The granges - fraternal farm organizations - belong to the California State Grange, which recently launched a series of lawsuits to assure water rights for hay, grain and vegetable farmers in the Klamath River basin .

But those lawsuits hurt the members of the fishermen-focused Bodega Bay Grange by reducing the amount of water available in the river for salmon, grange members said.

A die-off of Klamath salmon in 2002, when river flows were low, led to a drastically shortened fishing season this year, fishermen said.

The fishermen are so incensed about the lawsuits that they are dropping out of the local grange, said Dave Lewis, vice president of the Bodega Bay Grange.

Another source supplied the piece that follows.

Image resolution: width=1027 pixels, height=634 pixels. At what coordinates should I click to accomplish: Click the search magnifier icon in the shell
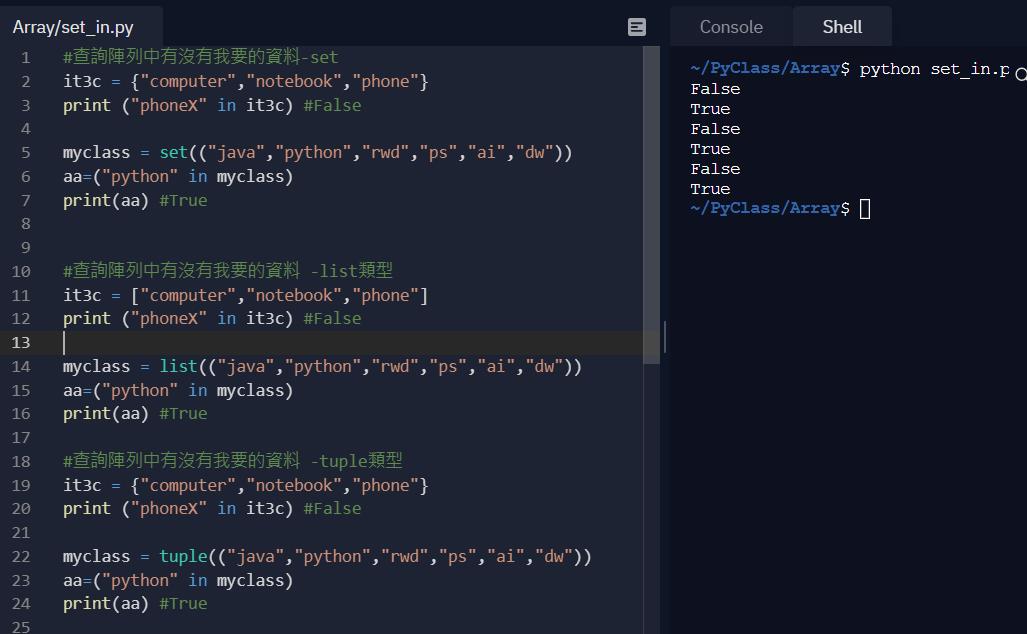[1020, 73]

"We have about 120 members, but membership is dropping off fiercely," Lewis said. "Our members are saying they won't pay dues to have the State Grange file lawsuits that hurt us."

The Bodega Bay Grange has submitted a resolution to the State Grange, to be acted on at the annual convention in October.

The resolution calls on the State Grange to stop funding legal actions and taking positions that enhance the occupation of one group of grange members at the expense of another group, Lewis said.

Lewis called the actions of the State Grange "in using our dues to employ lawyers to assist in our demise ... both unjust and unfair."

Wrong on both counts, said Leo Bergeron, past master of the State Grange and a cattle rancher in Siskiyou County .

For one thing, the grange isn't paying the costs of the lawsuit. Pacific Legal Foundation is doing the work pro bono, Bergeron said.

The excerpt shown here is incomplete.